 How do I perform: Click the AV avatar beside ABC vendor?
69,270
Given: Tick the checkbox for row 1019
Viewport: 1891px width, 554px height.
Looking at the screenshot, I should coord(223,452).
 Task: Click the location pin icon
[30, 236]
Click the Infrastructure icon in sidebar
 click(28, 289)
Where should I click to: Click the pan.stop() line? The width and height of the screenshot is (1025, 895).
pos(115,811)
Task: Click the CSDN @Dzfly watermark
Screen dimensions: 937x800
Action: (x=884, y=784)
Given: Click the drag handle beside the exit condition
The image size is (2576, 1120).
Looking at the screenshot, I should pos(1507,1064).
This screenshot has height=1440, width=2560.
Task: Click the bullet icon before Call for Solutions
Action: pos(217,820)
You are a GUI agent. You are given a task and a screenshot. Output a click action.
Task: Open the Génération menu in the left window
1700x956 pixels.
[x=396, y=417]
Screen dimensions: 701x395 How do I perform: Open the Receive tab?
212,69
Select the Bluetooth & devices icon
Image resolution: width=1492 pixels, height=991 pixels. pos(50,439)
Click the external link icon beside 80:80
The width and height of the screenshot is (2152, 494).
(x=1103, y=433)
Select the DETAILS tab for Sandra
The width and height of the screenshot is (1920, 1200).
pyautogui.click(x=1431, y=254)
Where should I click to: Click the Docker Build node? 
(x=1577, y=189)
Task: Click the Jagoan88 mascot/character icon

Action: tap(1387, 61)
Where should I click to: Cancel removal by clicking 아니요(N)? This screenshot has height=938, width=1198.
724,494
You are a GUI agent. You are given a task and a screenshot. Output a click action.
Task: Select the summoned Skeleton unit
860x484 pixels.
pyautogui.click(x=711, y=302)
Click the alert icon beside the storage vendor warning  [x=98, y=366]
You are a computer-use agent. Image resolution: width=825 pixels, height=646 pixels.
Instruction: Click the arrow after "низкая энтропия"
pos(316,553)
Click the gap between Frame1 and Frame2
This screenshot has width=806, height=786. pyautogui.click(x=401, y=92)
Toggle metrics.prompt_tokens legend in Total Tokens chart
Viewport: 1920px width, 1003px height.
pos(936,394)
────
=== Required work ===
Set down nothing but the lines from the one containing "Toggle metrics.prompt_tokens legend" through the final line above, exactly as written.

=== Task response ===
Toggle metrics.prompt_tokens legend in Total Tokens chart
Viewport: 1920px width, 1003px height.
pos(936,394)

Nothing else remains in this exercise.